Priest’s Pintle.—See [Arum].

PRIMROSE.—Anciently the Primrose was called Paralisos, after the name of a handsome stripling, the son of Priapus and Flora, who died of grief for the loss of his betrothed Melicerta, but was snatched from the jaws of death by his parents, and metamorphosed into “the rathe Primrose that forsaken dies.”——The name Primrose anciently appertained to the Daisy, and is written by Chaucer Primerole, from the old French Primeverole, the first Spring flower; Primerole became changed to Primrolles, and then to Primrose, the first Rose of Spring; and it was not until the sixteenth century that it attached itself to the flower which now bears its name.——In Worcestershire, it is regarded as exceedingly unlucky in Spring-time to take less than a handful of Primroses or Violets into a farmer’s house, as a disregard of this rule is popularly believed to invite destruction of the good wife’s brood of ducklings and chickens.——In East Norfolk, it is thought that if a less number of Primroses than thirteen be brought into a house on the first occasion of introducing any, so many eggs only will each goose hatch that season.——Henderson, in his ‘Folk-lore of the Northern Counties,’ gives the following superstitious custom: “Let a youth or maiden pull from its stalk the flower, and after cutting off the tops of the stamens with a pair of scissors, lay it in a secret place where no human eye can see it.
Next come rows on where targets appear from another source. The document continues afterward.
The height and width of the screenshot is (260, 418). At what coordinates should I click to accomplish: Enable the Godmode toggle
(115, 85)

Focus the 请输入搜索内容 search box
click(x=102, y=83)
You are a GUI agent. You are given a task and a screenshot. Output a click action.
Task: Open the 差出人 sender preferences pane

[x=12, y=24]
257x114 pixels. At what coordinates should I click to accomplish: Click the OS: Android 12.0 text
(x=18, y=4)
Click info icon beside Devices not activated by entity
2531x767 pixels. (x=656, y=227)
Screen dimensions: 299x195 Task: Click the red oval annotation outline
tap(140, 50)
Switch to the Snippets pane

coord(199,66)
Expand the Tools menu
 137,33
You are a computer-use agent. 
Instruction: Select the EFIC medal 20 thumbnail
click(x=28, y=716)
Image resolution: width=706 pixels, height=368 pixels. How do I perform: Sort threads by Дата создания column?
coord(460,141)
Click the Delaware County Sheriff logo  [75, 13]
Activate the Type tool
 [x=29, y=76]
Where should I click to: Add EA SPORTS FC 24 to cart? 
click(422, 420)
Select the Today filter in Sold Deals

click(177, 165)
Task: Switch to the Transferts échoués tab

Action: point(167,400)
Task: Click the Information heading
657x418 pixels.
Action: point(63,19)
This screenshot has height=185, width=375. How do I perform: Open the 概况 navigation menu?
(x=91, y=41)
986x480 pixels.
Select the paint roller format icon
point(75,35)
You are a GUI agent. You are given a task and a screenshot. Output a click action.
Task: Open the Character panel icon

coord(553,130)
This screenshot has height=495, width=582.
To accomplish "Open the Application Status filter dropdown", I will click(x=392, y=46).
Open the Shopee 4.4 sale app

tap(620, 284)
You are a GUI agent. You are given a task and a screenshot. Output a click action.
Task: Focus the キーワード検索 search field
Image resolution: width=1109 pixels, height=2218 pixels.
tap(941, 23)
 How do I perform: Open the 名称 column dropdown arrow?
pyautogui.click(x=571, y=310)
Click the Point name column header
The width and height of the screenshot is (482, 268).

Let him think through the day and dream through the night of his sweetheart; and then, upon looking at it the next day, if he find the stamens shot out to their former height, success will attend him in love; if not, he can only expect disappointment.”——Browne tells us—

“The Primrose, when with six leaves gotten grace,

Maids as a true-love in their bosoms place.”

Shakspeare makes it a funeral flower for youth:—

“With fairest flowers

Whilst summer lasts, and I live here, Fidele,

I’ll sweeten thy sad grave: thou shalt not lack

The flower that’s like thy face, pale Primrose.”

In recent times, the Primrose has become associated with the memory of Lord Beaconsfield, and a society called the “Primrose League” has been formed, having for its object the dissemination of those constitutional principles which were so dear to the late Earl.——In Germany, the Primrose is called the Schlüsselblume, or Key-flower, in reference to the numerous legends of a flower opening the locks of doors to treasure-caves, &c.; resembling in its magical functions the Russian Rasrivtrava, the Eisenkraut (Vervain), the Fern, Mistletoe, Hazel, Springwort, and Moonwort.——The goddess Bertha is supposed to entice children to enter her enchanted halls by offering them beautiful Primroses.——Astrologers claim the Primrose as a herb of Venus.